In order to verify or read the state of more than one byte of the bit lines, additional sense amplifiers would be required in the circuit of FIG. 1. Such additional circuitry would occupy significant space on an integrated circuit which, as indicated above, is undesirable.
With the circuit of FIG. 1, the output of the decoder 107 can be provided to a page buffer to store the memory cell states for faster data access than reading each memory cell state serially through the sense amplifiers 102. To improve operation speed further, a reference Kobayashi, et al., "A 3.3 V Only 16 Mb DINOR Flash Memory", ULSI Laboratory, Mitsubishi Electric Corporation, Itami Japan, (hereinafter the Mitsubishi reference), discloses a memory device that performs read and verify operations using a page buffer directly, rather than first using sense amplifiers. The Mitsubishi reference also enables more than a byte of memory cells to be read or verified at one time.
FIG. 2 shows circuitry for the Mitsubishi reference which includes a memory array 135, similar to FIG. 1, and a page buffer, including latches 140. Although read and verify are provided directly by latches 140 of a page buffer, the Mitsubishi reference circuitry also provides connections to sense amplifiers 138 and decoders 139 similar to that shown in FIG. 1.
In the Mitsubishi reference during a read or verify operation to determine values stored in a word of memory cells, one of the word lines 142 in memory array 135 is set to a voltage approximately 1/2 Vcc. A select signal (S) connected to the gate of discharge transistor 133 is set to ground, and a precharge circuit 130 charges every even bit line in bit lines 134 to Vcc. Each odd bit line in bit lines 134 is set to ground. Once the even bit lines are charged to Vcc, the select signal is set to Vcc.

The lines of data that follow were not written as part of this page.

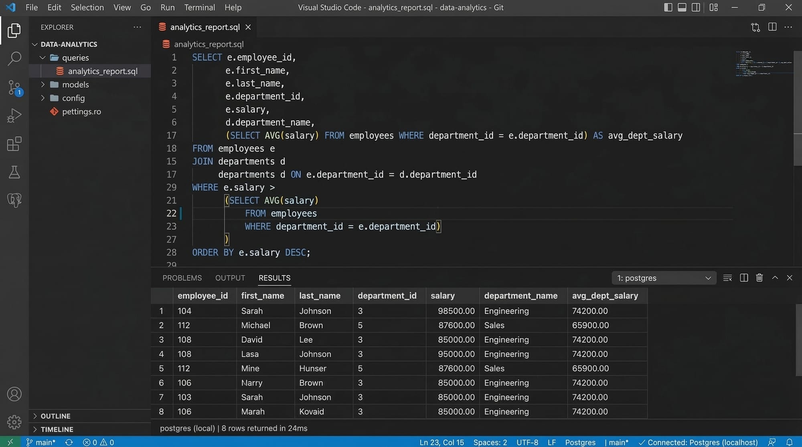
Task: Open the Extensions view
Action: coord(14,144)
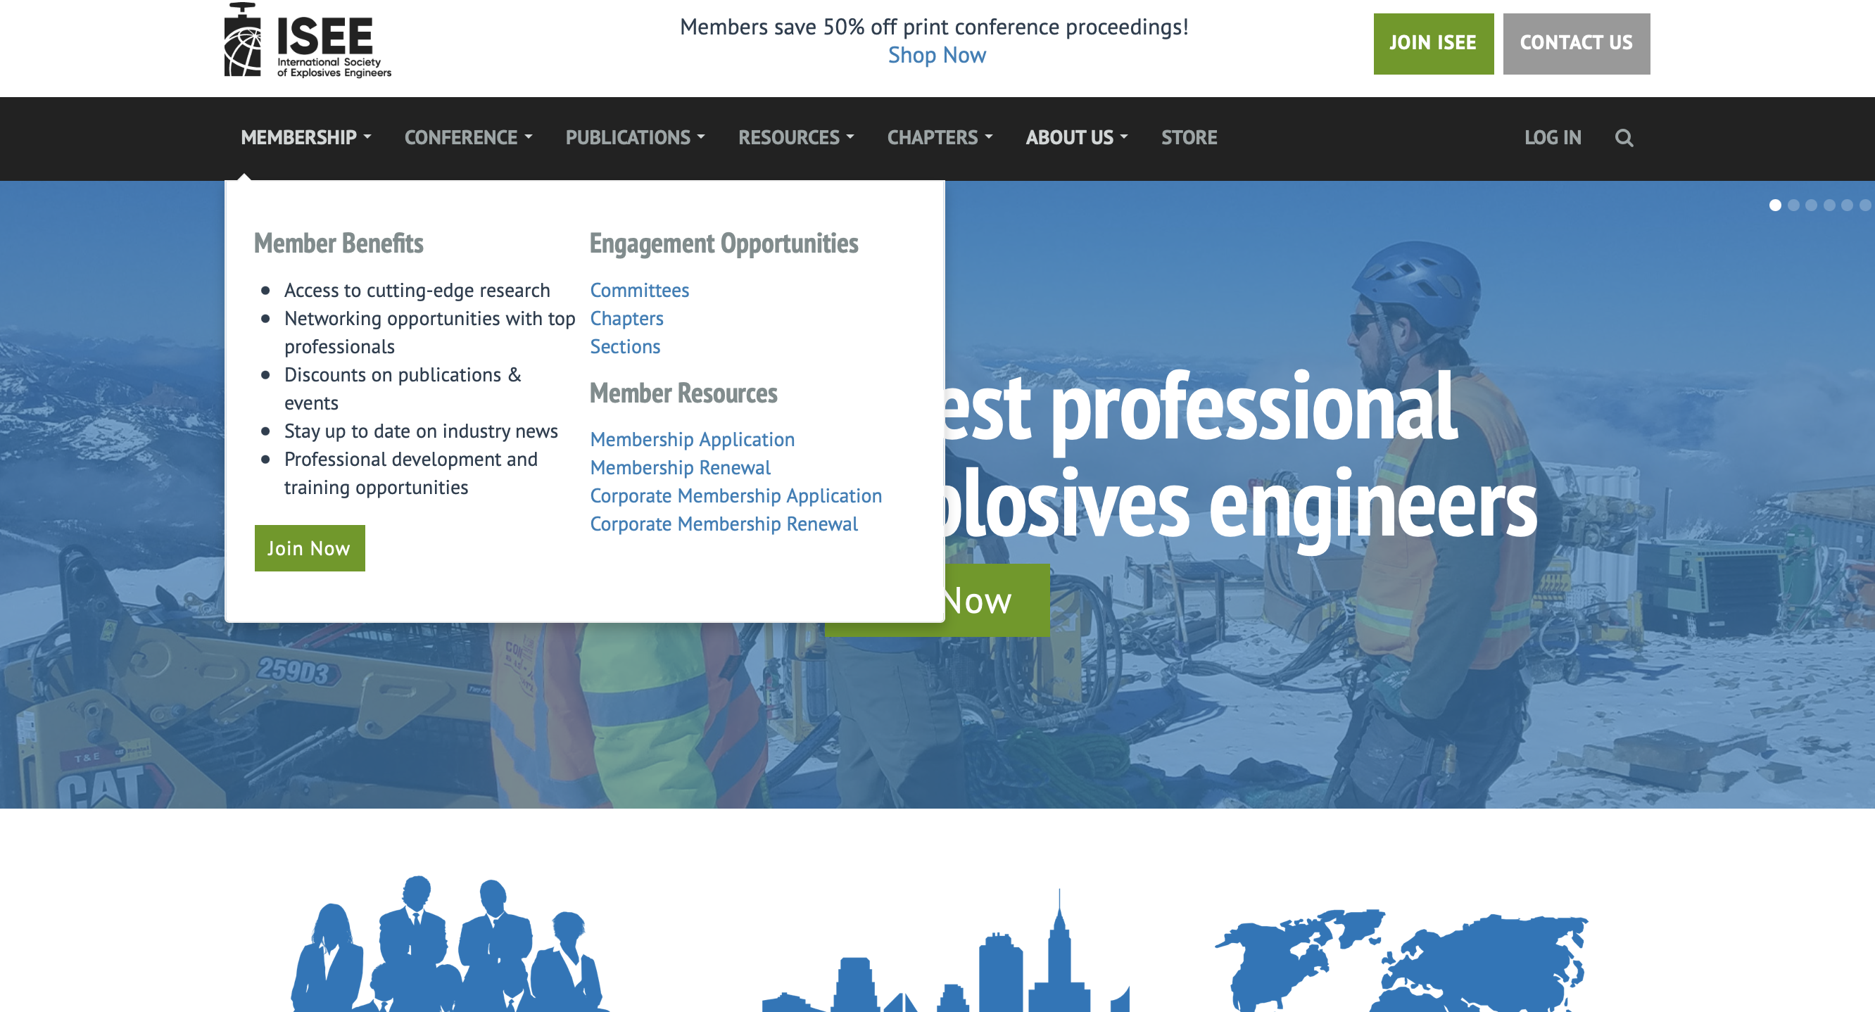Click the gray Contact Us button
1875x1012 pixels.
point(1576,43)
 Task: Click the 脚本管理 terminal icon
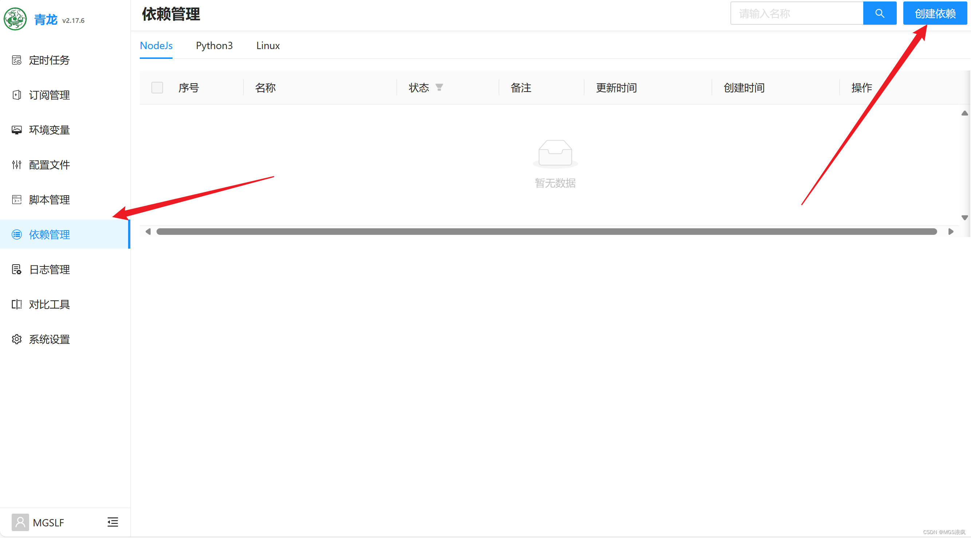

Each even bit line is thereby able to be discharged to ground through a respective selected memory cell, if the memory cell has been erased to have a threshold voltage below 1/2 Vcc.
After a predetermined time, a latch enable signal is briefly applied to the gates of a set of even latch enable transistors 136. Accordingly, each even latch in latches 140 of the page buffer is switched to the state of a respective even bit line. The above process is then repeated for the odd bit lines. Even and odd bit lines are operated separately because of possible signal interference caused to a bit line by the parasitic capacitance associated with each adjacent bit line.
Although the memory device shown in FIG. 2 performs parallel read and verify operations on large numbers of memory cells, the verify and read operations may not be performed reliably with process, temperature or Vcc variations. With a variation in Vcc after programming, a voltage of 1/2 Vcc applied to the word lines of the memory cells to be read will vary, while the threshold of the memory cells remain constant. This is likely to cause a read error. Similarly, read errors are likely to be caused when the thresholds of the memory cells are altered by changes in temperature, while Vcc remains constant.
In light of the conventional art, memory designers are forced to choose between a reliable but low speed single byte read or verify circuit and the less reliable, but higher speed of the Mitsubishi reference circuit.